▶ _What the task asks_
Every record that follows needs to be written out again, exactly.

▶ _The data_
########

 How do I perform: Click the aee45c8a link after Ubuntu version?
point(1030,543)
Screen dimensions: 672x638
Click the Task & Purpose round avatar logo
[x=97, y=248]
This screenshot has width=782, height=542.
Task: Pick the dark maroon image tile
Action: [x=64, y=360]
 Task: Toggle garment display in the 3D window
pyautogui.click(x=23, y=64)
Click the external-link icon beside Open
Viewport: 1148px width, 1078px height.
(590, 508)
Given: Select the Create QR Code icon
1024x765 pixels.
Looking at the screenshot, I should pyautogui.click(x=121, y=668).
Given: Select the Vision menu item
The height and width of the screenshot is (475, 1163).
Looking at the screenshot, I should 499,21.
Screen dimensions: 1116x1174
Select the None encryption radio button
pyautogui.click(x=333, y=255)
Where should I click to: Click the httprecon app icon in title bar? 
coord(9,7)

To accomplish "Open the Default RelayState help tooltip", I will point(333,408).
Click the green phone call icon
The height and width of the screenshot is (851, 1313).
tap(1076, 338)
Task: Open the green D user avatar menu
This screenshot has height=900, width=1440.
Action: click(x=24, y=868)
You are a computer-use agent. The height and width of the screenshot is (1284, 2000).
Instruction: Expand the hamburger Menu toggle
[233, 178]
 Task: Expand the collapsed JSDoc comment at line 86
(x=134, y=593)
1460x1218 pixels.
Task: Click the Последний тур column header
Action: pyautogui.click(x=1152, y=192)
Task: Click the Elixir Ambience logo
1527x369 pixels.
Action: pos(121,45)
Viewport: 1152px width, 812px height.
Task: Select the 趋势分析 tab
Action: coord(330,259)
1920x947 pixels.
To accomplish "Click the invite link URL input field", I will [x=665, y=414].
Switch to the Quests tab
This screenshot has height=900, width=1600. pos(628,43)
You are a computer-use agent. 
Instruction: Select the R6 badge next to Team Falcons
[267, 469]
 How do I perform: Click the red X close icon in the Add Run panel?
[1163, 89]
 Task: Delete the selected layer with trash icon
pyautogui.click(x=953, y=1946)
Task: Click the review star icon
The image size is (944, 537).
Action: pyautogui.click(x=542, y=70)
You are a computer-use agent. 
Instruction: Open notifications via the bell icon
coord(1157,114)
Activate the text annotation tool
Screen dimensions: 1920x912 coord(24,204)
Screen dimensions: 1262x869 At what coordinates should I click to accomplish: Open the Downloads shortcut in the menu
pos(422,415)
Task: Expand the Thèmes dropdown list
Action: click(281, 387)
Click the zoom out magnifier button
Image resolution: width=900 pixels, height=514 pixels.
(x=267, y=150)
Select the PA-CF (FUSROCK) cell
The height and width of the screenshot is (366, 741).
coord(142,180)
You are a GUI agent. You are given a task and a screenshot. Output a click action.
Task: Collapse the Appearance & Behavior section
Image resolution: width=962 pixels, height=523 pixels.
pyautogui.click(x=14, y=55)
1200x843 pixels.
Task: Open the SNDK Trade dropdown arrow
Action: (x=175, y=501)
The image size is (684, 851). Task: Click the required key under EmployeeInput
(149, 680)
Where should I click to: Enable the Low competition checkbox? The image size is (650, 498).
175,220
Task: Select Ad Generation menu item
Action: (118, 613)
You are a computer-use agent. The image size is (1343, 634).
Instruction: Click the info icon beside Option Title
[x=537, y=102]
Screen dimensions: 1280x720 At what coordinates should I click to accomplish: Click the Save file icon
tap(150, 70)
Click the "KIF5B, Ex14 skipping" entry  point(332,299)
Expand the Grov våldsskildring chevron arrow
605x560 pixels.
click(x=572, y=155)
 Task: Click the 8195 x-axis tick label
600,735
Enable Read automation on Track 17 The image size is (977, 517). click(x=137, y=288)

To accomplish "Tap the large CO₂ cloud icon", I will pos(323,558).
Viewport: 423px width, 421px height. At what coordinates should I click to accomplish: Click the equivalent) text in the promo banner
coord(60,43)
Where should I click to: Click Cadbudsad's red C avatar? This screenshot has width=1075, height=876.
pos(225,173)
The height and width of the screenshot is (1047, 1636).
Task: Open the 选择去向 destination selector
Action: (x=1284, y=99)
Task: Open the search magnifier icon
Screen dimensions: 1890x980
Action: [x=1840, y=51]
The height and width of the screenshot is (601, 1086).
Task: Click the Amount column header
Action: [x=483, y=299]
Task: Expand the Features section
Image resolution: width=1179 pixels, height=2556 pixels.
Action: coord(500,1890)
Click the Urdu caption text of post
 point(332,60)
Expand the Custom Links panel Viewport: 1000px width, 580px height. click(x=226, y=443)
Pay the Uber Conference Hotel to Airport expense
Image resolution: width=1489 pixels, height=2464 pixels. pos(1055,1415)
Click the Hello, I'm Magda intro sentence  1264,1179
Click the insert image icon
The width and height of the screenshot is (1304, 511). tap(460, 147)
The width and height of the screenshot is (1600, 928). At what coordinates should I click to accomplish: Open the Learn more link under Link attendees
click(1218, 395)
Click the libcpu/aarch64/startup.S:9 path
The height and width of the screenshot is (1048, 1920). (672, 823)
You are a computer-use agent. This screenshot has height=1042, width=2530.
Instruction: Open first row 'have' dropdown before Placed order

########

▶ _Exercise result_
 How do I perform: Click the aee45c8a link after Ubuntu version?
point(1030,543)
Screen dimensions: 672x638
Click the Task & Purpose round avatar logo
[x=97, y=248]
This screenshot has width=782, height=542.
Task: Pick the dark maroon image tile
Action: [x=64, y=360]
 Task: Toggle garment display in the 3D window
pyautogui.click(x=23, y=64)
Click the external-link icon beside Open
Viewport: 1148px width, 1078px height.
(590, 508)
Given: Select the Create QR Code icon
1024x765 pixels.
Looking at the screenshot, I should pyautogui.click(x=121, y=668).
Given: Select the Vision menu item
The height and width of the screenshot is (475, 1163).
Looking at the screenshot, I should 499,21.
Screen dimensions: 1116x1174
Select the None encryption radio button
pyautogui.click(x=333, y=255)
Where should I click to: Click the httprecon app icon in title bar? 
coord(9,7)

To accomplish "Open the Default RelayState help tooltip", I will point(333,408).
Click the green phone call icon
The height and width of the screenshot is (851, 1313).
tap(1076, 338)
Task: Open the green D user avatar menu
This screenshot has height=900, width=1440.
Action: click(x=24, y=868)
You are a computer-use agent. The height and width of the screenshot is (1284, 2000).
Instruction: Expand the hamburger Menu toggle
[233, 178]
 Task: Expand the collapsed JSDoc comment at line 86
(x=134, y=593)
1460x1218 pixels.
Task: Click the Последний тур column header
Action: pyautogui.click(x=1152, y=192)
Task: Click the Elixir Ambience logo
1527x369 pixels.
Action: pos(121,45)
Viewport: 1152px width, 812px height.
Task: Select the 趋势分析 tab
Action: coord(330,259)
1920x947 pixels.
To accomplish "Click the invite link URL input field", I will [x=665, y=414].
Switch to the Quests tab
This screenshot has height=900, width=1600. pos(628,43)
You are a computer-use agent. 
Instruction: Select the R6 badge next to Team Falcons
[267, 469]
 How do I perform: Click the red X close icon in the Add Run panel?
[1163, 89]
 Task: Delete the selected layer with trash icon
pyautogui.click(x=953, y=1946)
Task: Click the review star icon
The image size is (944, 537).
Action: pyautogui.click(x=542, y=70)
You are a computer-use agent. 
Instruction: Open notifications via the bell icon
coord(1157,114)
Activate the text annotation tool
Screen dimensions: 1920x912 coord(24,204)
Screen dimensions: 1262x869 At what coordinates should I click to accomplish: Open the Downloads shortcut in the menu
pos(422,415)
Task: Expand the Thèmes dropdown list
Action: click(281, 387)
Click the zoom out magnifier button
Image resolution: width=900 pixels, height=514 pixels.
(x=267, y=150)
Select the PA-CF (FUSROCK) cell
The height and width of the screenshot is (366, 741).
coord(142,180)
You are a GUI agent. You are given a task and a screenshot. Output a click action.
Task: Collapse the Appearance & Behavior section
Image resolution: width=962 pixels, height=523 pixels.
pyautogui.click(x=14, y=55)
1200x843 pixels.
Task: Open the SNDK Trade dropdown arrow
Action: (x=175, y=501)
The image size is (684, 851). Task: Click the required key under EmployeeInput
(149, 680)
Where should I click to: Enable the Low competition checkbox? The image size is (650, 498).
175,220
Task: Select Ad Generation menu item
Action: (118, 613)
You are a computer-use agent. The image size is (1343, 634).
Instruction: Click the info icon beside Option Title
[x=537, y=102]
Screen dimensions: 1280x720 At what coordinates should I click to accomplish: Click the Save file icon
tap(150, 70)
Click the "KIF5B, Ex14 skipping" entry  point(332,299)
Expand the Grov våldsskildring chevron arrow
605x560 pixels.
click(x=572, y=155)
 Task: Click the 8195 x-axis tick label
600,735
Enable Read automation on Track 17 The image size is (977, 517). click(x=137, y=288)

To accomplish "Tap the large CO₂ cloud icon", I will pos(323,558).
Viewport: 423px width, 421px height. At what coordinates should I click to accomplish: Click the equivalent) text in the promo banner
coord(60,43)
Where should I click to: Click Cadbudsad's red C avatar? This screenshot has width=1075, height=876.
pos(225,173)
The height and width of the screenshot is (1047, 1636).
Task: Open the 选择去向 destination selector
Action: (x=1284, y=99)
Task: Open the search magnifier icon
Screen dimensions: 1890x980
Action: [x=1840, y=51]
The height and width of the screenshot is (601, 1086).
Task: Click the Amount column header
Action: [x=483, y=299]
Task: Expand the Features section
Image resolution: width=1179 pixels, height=2556 pixels.
Action: coord(500,1890)
Click the Urdu caption text of post
 point(332,60)
Expand the Custom Links panel Viewport: 1000px width, 580px height. click(x=226, y=443)
Pay the Uber Conference Hotel to Airport expense
Image resolution: width=1489 pixels, height=2464 pixels. pos(1055,1415)
Click the Hello, I'm Magda intro sentence  1264,1179
Click the insert image icon
The width and height of the screenshot is (1304, 511). tap(460, 147)
The width and height of the screenshot is (1600, 928). At what coordinates should I click to accomplish: Open the Learn more link under Link attendees
click(1218, 395)
Click the libcpu/aarch64/startup.S:9 path
The height and width of the screenshot is (1048, 1920). (672, 823)
You are a computer-use agent. This screenshot has height=1042, width=2530.
Instruction: Open first row 'have' dropdown before Placed order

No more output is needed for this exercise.